Gaussian Process Taste-test

The scikit-learn package has a nice Gaussian Process example - but what is it doing? In this notebook, we review the mathematics of Gaussian Processes, and then 1) run the scikit-learn example, 2) do the same thing by-hand with numpy/scipy, and finally 3) use the GPy package to compare a few different kernels, on the same test dataset.

Super-brief Introduction to GPs

Let us look at the basics of Gaussian Processes in one dimension. See Rasmussen and Williams for a great, pedagogically smooth introduction to Gaussian Processes that will teach you everything you will need to get started.

We denote $\vec{x}=(x_0, \dots, x_N)$ a vector of 1D input values. A 1D Gaussian process $f$ is such that $f \sim \mathcal{GP} \ \Longleftrightarrow \ p(f(\vec{x}), f(\vec{x}'))\ \mathrm{is\ Gaussian} \ \forall \vec{x}, \vec{x}'$.

It is fully characterized by a mean function and a kernel, $$\begin{eqnarray*}m(\vec{x}) &=& \mathbb{E}[ f(\vec{x}) ]\\ k(\vec{x}, \vec{x}') &=& \mathbb{E}[ (f(\vec{x})-m(\vec{x}))(f(\vec{x}')-m(\vec{x}')) ]\end{eqnarray*}$$

Let us consider a noisy dataset $(\vec{x},\vec{y})$ with Gaussian homoskedastic errors $\epsilon$ that are Gaussian distributed with standard deviation $\sigma$. Fitting a Gaussian Process to this data is equivalent to considering a set of basis functions $\{\phi_i(x)\}$ and finding the optimal weights $\{\omega_i\}$, which we assume to be Gaussian distributed with some covariance $\Sigma$. It can also be thought of as fitting for an unknown correlated noise term in the data. $$\begin{eqnarray*} \vec{y} &=& f(\vec{x}) + \vec{\epsilon}\\ \vec{\epsilon} &\sim & \mathcal{N}(0,\sigma^2 I)\\ f(\vec{x}) &=& \sum_i \omega_i \phi_i(\vec{x}) = \vec{\omega}^T \vec{\phi}(\vec{x}) \\ \vec{\omega} &\sim & \mathcal{N}(0,\Sigma)\\ \end{eqnarray*}$$

In this case, the mean function is assumed to be zero, $m(\vec{x}) = 0$. (This is not actually very constraining, as Rasmussen and Williams explain, and it is not equivalent to assuming that the mean of $f$ is zero.)

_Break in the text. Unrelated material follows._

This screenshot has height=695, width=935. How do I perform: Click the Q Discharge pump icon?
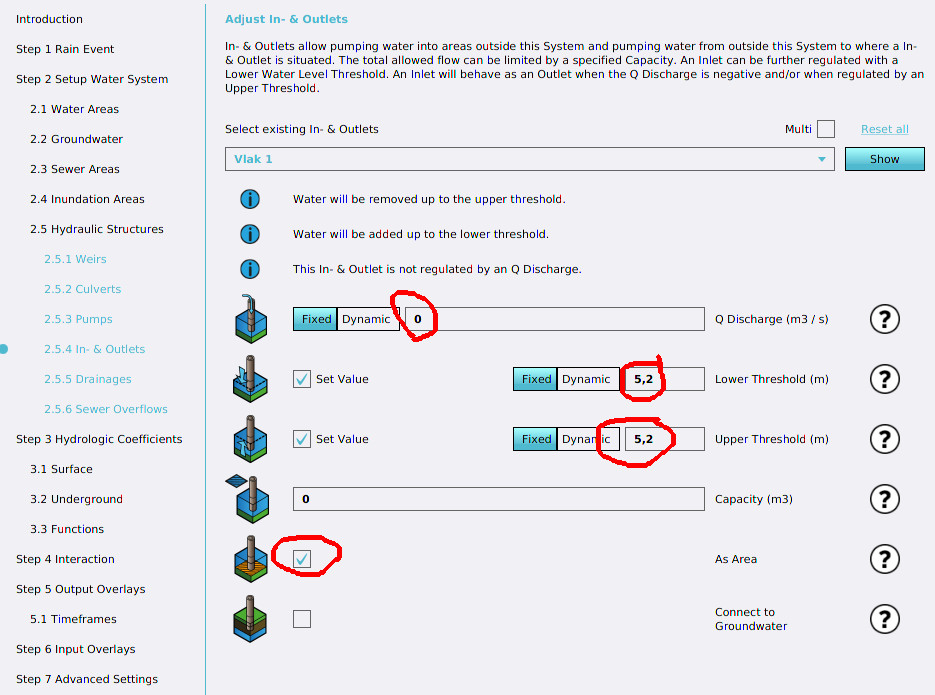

There are as many weights as there are data points, which makes the function $f$ very flexible. The weights are constrained by their Gaussian distribution, though. Importantly, the kernel is fully characterized by the choice of basis functions, via

$$\quad k(\vec{x},\vec{x}') = \vec{\phi}(\vec{x})^T \Sigma\ \vec{\phi}(\vec{x}')$$

Picking a set of basis functions is equivalent to picking a kernel, and vice versa. In the correlated noise model interpretation its the kernel function that makes more sense. Typically a kernel will have a handful of hyper-parameters $\vec{\theta}$, that govern the shape of the basis function and correlation structure of the covariance matrix of the predictions. These hyper-parameters can in be inferred from the data, via their log likelihood:

$$ \log p(\vec{y} | \vec{x},\vec{\theta}) = \frac{1}{2} \vec{y}^T K^{-1} \vec{y} - \frac{1}{2} \log |K| - \frac{n}{2} \log 2\pi $$

(Here, the matrix $K$ has elements $K_{ij} = k(x_i,x_j) + \sigma^2 \delta_{ij}$. Note that evaluating the likelihood for $\theta$ involves computing the determinant of the matrix $K$.) Fitting the hyper-parameters is often done by maximizing this likelihood - but that only gets you the "best-fit" hyper-parameters. Posterior samples of the hyper-parameters can be drawn by MCMC in the usual way.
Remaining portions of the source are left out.